WHAT YOU SHOULD DO:
Copy nothing before the line containing "Image resolution: width=404". Reproduce that line and all that follow, exactly, through the end of the records.

Collected data entries:
Content starts

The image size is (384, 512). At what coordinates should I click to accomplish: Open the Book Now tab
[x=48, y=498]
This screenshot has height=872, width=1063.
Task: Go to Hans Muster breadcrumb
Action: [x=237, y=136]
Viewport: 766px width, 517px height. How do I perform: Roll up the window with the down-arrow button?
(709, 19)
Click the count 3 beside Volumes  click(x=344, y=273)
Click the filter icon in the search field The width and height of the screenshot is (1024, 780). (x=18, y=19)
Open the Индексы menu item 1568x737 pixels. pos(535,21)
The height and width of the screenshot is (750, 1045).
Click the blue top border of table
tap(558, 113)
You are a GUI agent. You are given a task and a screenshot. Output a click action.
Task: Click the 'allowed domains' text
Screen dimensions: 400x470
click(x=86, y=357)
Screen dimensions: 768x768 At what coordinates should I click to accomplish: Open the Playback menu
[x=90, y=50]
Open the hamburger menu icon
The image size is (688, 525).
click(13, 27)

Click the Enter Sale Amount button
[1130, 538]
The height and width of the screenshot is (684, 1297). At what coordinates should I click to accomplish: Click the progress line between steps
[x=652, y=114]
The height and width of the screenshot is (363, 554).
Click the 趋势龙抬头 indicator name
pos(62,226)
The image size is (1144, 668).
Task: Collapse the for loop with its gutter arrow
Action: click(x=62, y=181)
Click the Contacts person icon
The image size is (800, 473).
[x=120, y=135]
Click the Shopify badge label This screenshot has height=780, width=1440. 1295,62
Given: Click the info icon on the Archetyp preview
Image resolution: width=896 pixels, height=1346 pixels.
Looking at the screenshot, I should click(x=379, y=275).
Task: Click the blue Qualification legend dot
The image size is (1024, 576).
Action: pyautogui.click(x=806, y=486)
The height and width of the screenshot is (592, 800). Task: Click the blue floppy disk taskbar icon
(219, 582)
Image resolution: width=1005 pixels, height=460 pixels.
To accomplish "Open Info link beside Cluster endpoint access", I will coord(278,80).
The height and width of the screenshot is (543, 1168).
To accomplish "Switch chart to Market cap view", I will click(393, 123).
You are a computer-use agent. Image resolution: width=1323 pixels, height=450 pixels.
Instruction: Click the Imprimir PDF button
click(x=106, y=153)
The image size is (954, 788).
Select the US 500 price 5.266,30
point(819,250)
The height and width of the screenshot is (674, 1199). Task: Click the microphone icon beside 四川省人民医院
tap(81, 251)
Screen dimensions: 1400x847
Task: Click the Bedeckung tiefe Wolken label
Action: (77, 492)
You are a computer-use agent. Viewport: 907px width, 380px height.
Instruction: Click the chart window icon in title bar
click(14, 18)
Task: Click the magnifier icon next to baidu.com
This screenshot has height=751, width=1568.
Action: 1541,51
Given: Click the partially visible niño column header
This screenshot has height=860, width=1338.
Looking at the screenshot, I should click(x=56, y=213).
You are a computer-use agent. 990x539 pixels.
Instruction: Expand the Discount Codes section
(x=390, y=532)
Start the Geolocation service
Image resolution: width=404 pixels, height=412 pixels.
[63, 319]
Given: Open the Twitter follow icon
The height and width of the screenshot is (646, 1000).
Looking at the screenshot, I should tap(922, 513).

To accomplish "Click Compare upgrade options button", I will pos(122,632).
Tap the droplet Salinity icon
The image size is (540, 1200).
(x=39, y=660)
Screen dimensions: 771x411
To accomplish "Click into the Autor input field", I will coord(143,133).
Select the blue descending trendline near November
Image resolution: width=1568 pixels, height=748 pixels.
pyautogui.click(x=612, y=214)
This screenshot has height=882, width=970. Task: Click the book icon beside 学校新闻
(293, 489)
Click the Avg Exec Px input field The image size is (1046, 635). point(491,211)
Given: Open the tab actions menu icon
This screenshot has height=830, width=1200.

Content ends

YOUR RESPONSE:
Image resolution: width=404 pixels, height=412 pixels.
[63, 319]
Given: Open the Twitter follow icon
The height and width of the screenshot is (646, 1000).
Looking at the screenshot, I should tap(922, 513).

To accomplish "Click Compare upgrade options button", I will pos(122,632).
Tap the droplet Salinity icon
The image size is (540, 1200).
(x=39, y=660)
Screen dimensions: 771x411
To accomplish "Click into the Autor input field", I will coord(143,133).
Select the blue descending trendline near November
Image resolution: width=1568 pixels, height=748 pixels.
pyautogui.click(x=612, y=214)
This screenshot has height=882, width=970. Task: Click the book icon beside 学校新闻
(293, 489)
Click the Avg Exec Px input field The image size is (1046, 635). point(491,211)
Given: Open the tab actions menu icon
This screenshot has height=830, width=1200.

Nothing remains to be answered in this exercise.